Il prévoit que les commissions seront dues pour les ventes résultant de l'entremise de la société Ortho Ouest conclues antérieurement à la résiliation, mais excluent celles portant sur les ventes réalisées après l'expiration du contrat.

La société Ortho Ouest ne peut donc prétendre percevoir de commissions sur les ventes réalisées après le 18 mars 2016.

Concernant les commissions dues antérieurement à la résiliation, la société Ortho Ouest ne formule aucune demande chiffrée, le calcul qu'elle soumet à la cour ne portant que sur la période postérieure à la résiliation.

Le jugement qui a rejeté ses prétentions sera en conséquence confirmé.

3°) sur l'indemnité de résiliation :

En l'absence de requalification du contrat de courtage, la société Ortho Ouest ne peut prétendre au bénéfice des dispositions de l'article L. 134-12 du code de commerce qui prévoient l'indemnisation de l'agent commercial en cas de rupture du contrat.

Le jugement qui a rejeté sa demande indemnitaire sera confirmé.

4°) sur les dommages et intérêts complémentaires :

La société Ortho Ouest reconnaît avoir été destinataire de quelques 5 000 factures émises par la société X au titre des ventes conclues auprès des établissements de santé devenus ses clients grâce à son entremise, ainsi qu'un listing informatique les détaillant.

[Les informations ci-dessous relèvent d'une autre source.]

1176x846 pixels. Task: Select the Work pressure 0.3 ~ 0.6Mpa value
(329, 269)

Si elle soutient que ces éléments étaient en réalité incomplets, ce que conteste la société X, elle n'en rapporte pas la preuve.

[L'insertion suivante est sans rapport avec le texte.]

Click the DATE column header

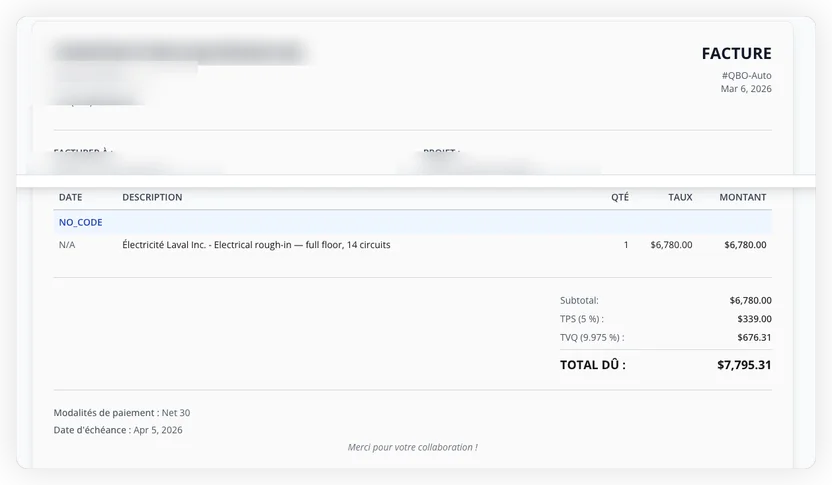point(70,198)
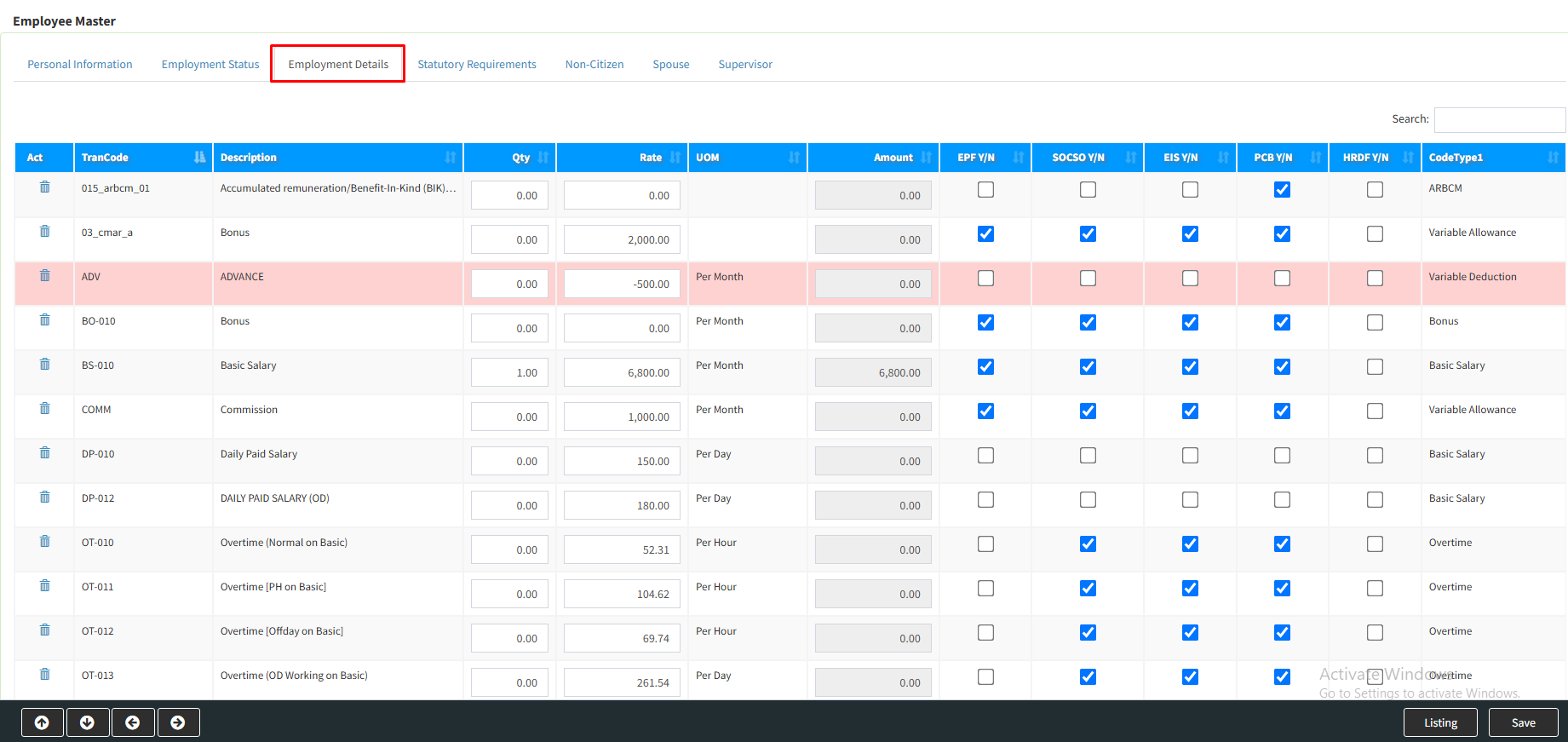
Task: Delete the OT-010 overtime row
Action: 45,541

Au demeurant, il apparaît que durant l'exécution du contrat, la société X lui transmettait chaque mois, en exécution de l'obligation qui lui en était faite par l'article 7 du contrat, les chiffres d'affaires réalisés pour chaque client afin de lui permettre d'établir sa facture de commissions et qu'elle n'a alors jamais manifesté la moindre réserve sur les données transmises, ni émis la moindre réclamation.

La mauvaise foi prêtée à la société X n'étant pas établie, c'est à juste titre que le tribunal de commerce a rejeté la demande indemnitaire de la société Ortho Ouest.

PAR CES MOTIFS :

La Cour statuant publiquement, par arrêt contradictoire, par mise à disposition au greffe de la Cour, les parties en ayant été préalablement avisées dans les conditions prévues au deuxième alinéa de l'article 450 du code de procédure civile et après en avoir délibéré conformément à la loi,

CONFIRME le jugement du tribunal de commerce de Romans sur Isère du 17 mai 2017 en toutes ses dispositions,

Y ajoutant,

REJETTE la demande d'indemnité de procédure de la Sas Y,

CONDAMNE la Sas Ortho Ouest aux entiers dépens, et autorise Me Alexis Grimaud, avocat, à recouvrer directement ceux dont il a fait l'avance sans avoir reçu provision.